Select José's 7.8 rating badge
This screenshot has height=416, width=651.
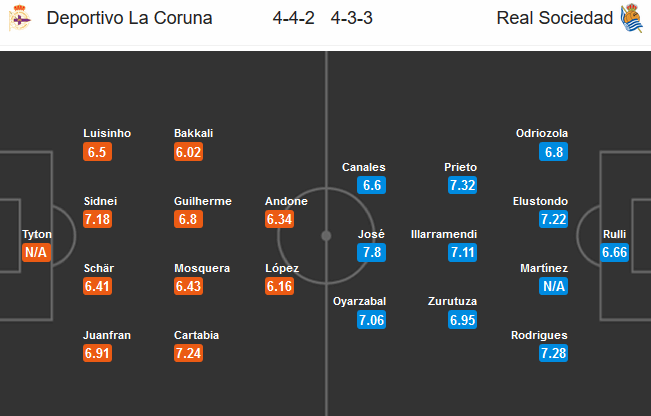point(371,253)
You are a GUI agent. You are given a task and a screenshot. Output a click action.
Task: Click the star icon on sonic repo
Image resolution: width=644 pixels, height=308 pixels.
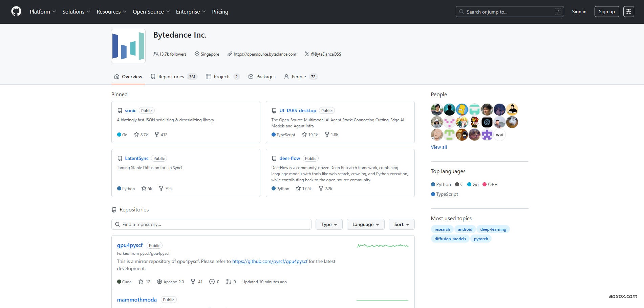136,135
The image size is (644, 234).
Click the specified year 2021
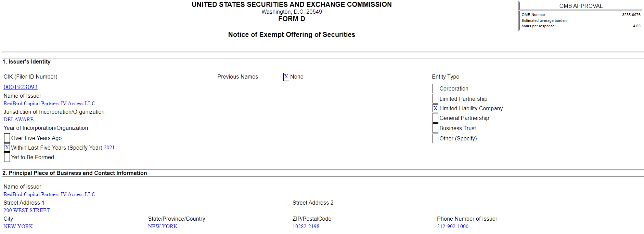pyautogui.click(x=109, y=148)
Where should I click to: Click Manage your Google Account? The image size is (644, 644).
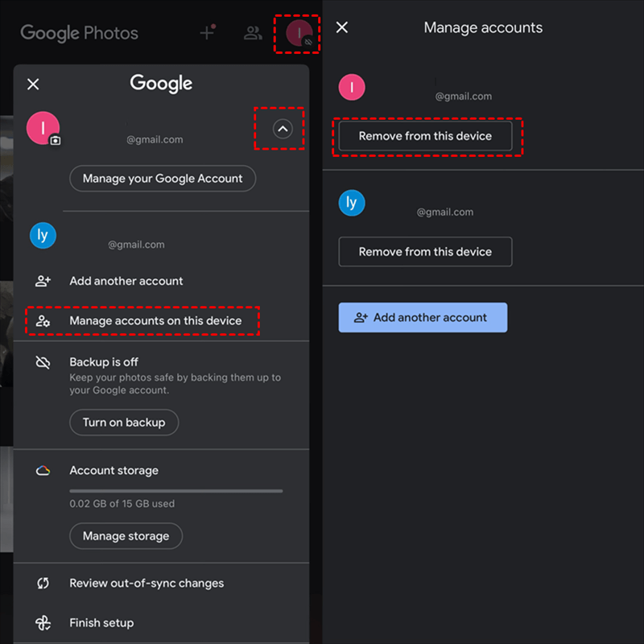click(x=162, y=178)
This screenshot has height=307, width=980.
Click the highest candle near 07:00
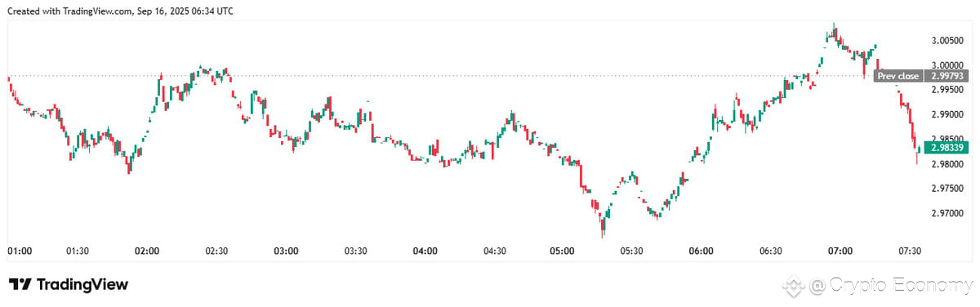coord(834,31)
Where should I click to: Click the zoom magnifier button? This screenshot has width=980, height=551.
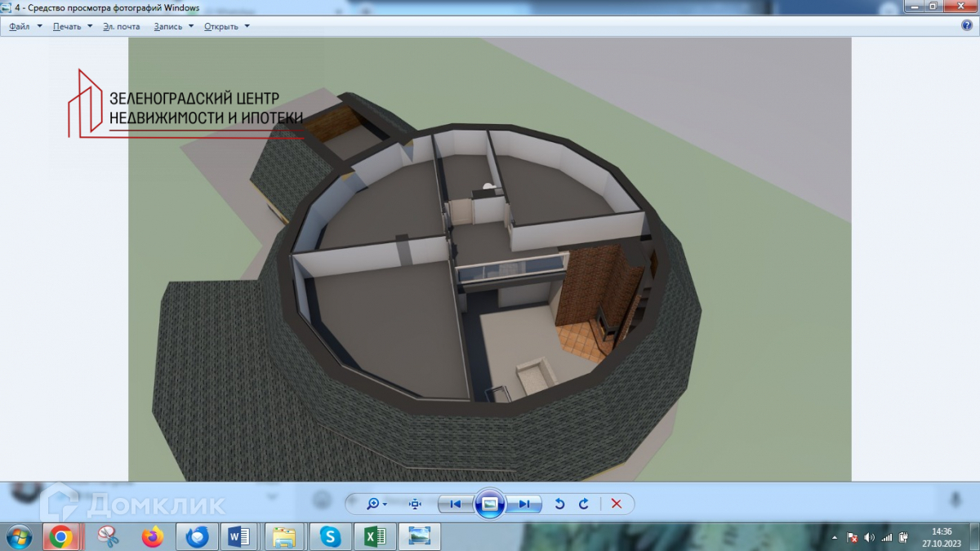click(375, 504)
+--
A verbatim retyping of the listing, without any pictures, is the expected answer.

Select José's 7.8 rating badge
This screenshot has height=416, width=651.
point(371,253)
You are a GUI agent. You are given a task and a screenshot. Output a click action.
Task: Click the star icon on sonic repo
Image resolution: width=644 pixels, height=308 pixels.
136,135
The image size is (644, 234).
Click the specified year 2021
pyautogui.click(x=109, y=148)
Where should I click to: Click Manage your Google Account? The image size is (644, 644).
click(x=162, y=178)
This screenshot has height=307, width=980.
Click the highest candle near 07:00
coord(834,31)
Where should I click to: Click the zoom magnifier button? This screenshot has width=980, height=551.
click(375, 504)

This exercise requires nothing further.